Ambiguity-Aware HDFS Log Anomaly Detection with Retrieval-Augmented Failure Narratives and Selective Refusal
DOI:
https://doi.org/10.69987/JACS.2023.30105Keywords:
HDFS and system logs, anomaly detection, retrieval-augmented generation, selective refusal, failure narratives, reproducible evaluationAbstract
This paper studies block-level anomaly detection for Hadoop Distributed File System (HDFS) system logs. The objective is to determine whether anomaly detection, operator-facing explanation, and selective abstention can be integrated into a single reproducible pipeline for highly imbalanced system traces. A reproducible hybrid detector that combines linear discriminative scoring, pattern-memory posteriors, trace statistics, and a calibrated stacking stage was implemented.

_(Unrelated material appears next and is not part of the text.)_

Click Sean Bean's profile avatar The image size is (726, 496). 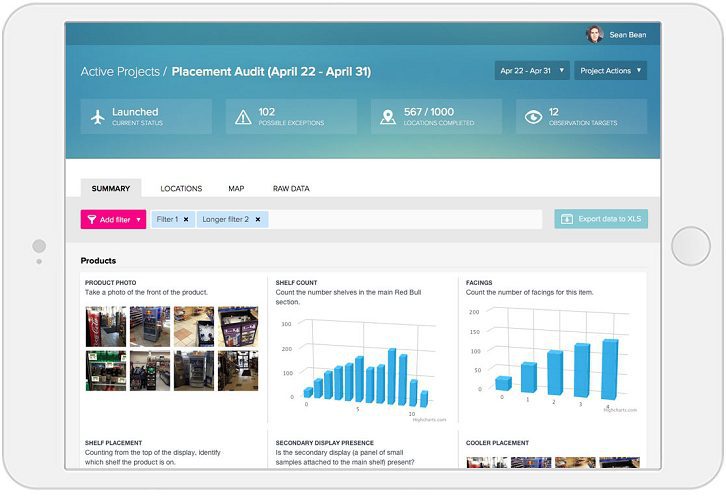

The evaluation uses the full HDFS_v1 benchmark, which contains 11,175,629 log lines grouped into 575,061 labeled block traces. Retrieval-augmented generation (RAG) is used in a deterministic sense: the system retrieves matched training patterns and renders fixed failure narratives from event templates rather than invoking a free-form large language model. On the chronological test split, the proposed ambiguity-aware stacked detector achieved 0.9881 precision, 0.9869 recall, 0.9875 F1, 0.9975 area under the precision-recall curve (PR-AUC), and 0.99995 area under the receiver operating characteristic curve (ROC-AUC). Simple logistic regression and linear support vector machine (SVM) baselines reached a higher F1 of 0.9952, which indicates that HDFS event counts remain a very strong supervised signal. However, the proposed pipeline produced stronger ranking metrics than those two linear baselines and, at 99.5% automatic coverage, selective refusal increased accepted-case F1 to 0.9980 while removing all accepted false positives. The additive contribution is therefore not a new classifier alone, but an ambiguity-aware framework that combines detection, deterministic RAG-style failure narratives, and refusal decisions. This capability is relevant to petroleum digital operations because distributed storage and data-platform logs increasingly support drilling analytics, seismic processing, production monitoring, and refinery data systems where reliable triage and reviewable incident narratives are needed.